By the article: traditional ser-s#N is the series of N-1 White moves and on the Nth move White forces selfmate in 1 move. While ser-hs#N is the series of N-1 Black moves.
But honestly, it doesn’t explain to me the fact why in ser-hs#N the last white half-move is added to (N-1)th move, but the last, Nth move, is just a half-move by black. This way it is shown in Petko’s article…
Nikola’s version seems logical, and I can’t understand why Petko recommends to write the solution differently.
“Traditional” ser-hs#N had a series of N black moves followed by a s#1 as the examples in PDB show. Obviously you can change a “tradition” if there are good reasons for that but I do not see those.

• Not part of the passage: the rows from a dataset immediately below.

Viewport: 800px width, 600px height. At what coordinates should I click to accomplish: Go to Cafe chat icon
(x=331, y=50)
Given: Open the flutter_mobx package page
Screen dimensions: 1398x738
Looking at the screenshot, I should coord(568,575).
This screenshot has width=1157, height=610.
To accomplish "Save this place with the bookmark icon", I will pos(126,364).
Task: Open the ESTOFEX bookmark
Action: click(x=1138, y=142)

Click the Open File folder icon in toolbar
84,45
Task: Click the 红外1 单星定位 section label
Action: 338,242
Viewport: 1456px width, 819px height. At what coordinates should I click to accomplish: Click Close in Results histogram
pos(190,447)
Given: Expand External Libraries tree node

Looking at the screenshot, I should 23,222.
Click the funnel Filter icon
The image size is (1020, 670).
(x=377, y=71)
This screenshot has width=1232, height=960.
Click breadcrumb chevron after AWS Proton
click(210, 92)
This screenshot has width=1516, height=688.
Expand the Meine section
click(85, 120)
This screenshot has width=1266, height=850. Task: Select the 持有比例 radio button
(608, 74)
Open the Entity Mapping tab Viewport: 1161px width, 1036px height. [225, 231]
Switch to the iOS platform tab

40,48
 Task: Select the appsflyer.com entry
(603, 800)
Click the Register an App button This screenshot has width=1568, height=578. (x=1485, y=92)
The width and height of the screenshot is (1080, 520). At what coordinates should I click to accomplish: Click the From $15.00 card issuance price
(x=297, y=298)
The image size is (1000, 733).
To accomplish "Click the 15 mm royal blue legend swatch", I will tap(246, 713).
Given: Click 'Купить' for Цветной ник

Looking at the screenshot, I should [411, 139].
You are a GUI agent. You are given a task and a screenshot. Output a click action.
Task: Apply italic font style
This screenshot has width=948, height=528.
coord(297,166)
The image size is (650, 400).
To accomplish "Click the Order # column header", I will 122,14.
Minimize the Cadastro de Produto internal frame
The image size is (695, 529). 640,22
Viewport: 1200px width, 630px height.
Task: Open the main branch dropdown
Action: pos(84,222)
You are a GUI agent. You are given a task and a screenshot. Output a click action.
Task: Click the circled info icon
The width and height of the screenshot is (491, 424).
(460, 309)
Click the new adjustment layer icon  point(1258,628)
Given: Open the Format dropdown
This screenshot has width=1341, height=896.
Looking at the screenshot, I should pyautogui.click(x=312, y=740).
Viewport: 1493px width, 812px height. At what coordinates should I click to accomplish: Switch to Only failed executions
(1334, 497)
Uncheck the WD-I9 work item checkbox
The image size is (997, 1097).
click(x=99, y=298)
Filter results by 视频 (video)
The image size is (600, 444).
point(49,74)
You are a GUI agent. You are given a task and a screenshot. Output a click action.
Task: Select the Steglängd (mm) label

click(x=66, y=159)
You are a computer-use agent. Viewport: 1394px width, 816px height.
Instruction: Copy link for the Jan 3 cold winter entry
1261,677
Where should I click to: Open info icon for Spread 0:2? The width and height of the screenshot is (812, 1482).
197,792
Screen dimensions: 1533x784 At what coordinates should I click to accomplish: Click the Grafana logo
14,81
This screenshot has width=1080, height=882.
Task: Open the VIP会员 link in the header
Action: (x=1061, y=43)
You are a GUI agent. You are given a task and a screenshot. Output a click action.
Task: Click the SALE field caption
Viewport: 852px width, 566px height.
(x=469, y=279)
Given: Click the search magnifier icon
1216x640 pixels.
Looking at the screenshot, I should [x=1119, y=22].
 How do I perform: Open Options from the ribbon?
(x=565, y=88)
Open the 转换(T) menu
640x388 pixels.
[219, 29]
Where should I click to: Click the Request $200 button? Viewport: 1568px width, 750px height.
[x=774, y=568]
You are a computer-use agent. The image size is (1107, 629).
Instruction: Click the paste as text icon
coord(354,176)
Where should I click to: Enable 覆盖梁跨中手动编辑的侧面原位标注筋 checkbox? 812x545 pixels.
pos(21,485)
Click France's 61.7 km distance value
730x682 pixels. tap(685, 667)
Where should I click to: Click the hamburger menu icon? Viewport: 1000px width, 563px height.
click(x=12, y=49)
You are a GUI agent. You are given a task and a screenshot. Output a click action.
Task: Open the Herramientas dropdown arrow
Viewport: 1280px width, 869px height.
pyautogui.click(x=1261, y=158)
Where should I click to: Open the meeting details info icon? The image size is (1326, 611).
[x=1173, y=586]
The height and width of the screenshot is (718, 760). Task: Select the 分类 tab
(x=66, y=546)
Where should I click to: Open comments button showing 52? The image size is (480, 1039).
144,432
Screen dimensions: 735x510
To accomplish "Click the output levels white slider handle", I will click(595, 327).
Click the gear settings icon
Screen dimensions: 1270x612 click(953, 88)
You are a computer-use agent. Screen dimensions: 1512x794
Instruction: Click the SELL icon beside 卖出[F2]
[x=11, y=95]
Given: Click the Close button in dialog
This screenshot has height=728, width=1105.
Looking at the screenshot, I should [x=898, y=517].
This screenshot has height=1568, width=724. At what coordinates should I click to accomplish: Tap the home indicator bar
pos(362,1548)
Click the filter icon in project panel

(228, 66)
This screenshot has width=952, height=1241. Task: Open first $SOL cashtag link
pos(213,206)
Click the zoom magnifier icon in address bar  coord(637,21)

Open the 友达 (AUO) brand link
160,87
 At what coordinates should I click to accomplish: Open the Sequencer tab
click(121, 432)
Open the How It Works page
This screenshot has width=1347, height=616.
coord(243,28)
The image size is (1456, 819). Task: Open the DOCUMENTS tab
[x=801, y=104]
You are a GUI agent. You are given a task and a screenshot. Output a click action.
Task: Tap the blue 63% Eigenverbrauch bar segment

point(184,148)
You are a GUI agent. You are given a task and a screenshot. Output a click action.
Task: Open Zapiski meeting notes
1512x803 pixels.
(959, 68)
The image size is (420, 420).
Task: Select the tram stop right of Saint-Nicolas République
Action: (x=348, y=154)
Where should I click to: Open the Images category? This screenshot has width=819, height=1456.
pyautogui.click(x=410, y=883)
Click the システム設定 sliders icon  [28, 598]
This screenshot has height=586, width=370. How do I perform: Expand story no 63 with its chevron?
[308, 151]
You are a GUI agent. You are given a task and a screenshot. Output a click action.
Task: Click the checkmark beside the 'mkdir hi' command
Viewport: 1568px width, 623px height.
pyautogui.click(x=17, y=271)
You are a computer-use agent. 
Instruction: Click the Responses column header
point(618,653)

Petko wrote the solution as it is written in Popeye, but ignored the fact that Popeye just adds the N+1 move as the mating move as it was programmed like that.
I think the problem comes from the fact that ser-hs is not a “classical” series problem (series played by the same side + one terminal move).
But there is a way to transform it into such a classical series problem, by changing the goal, for example: ser-hs# = ser-h with goal “black must checkmate (B#)”.
The counting number is now unambiguous in this new setting, ser-hB#n means n black moves followed by a white move such that, in the resulting position, black has no other option than checkmating.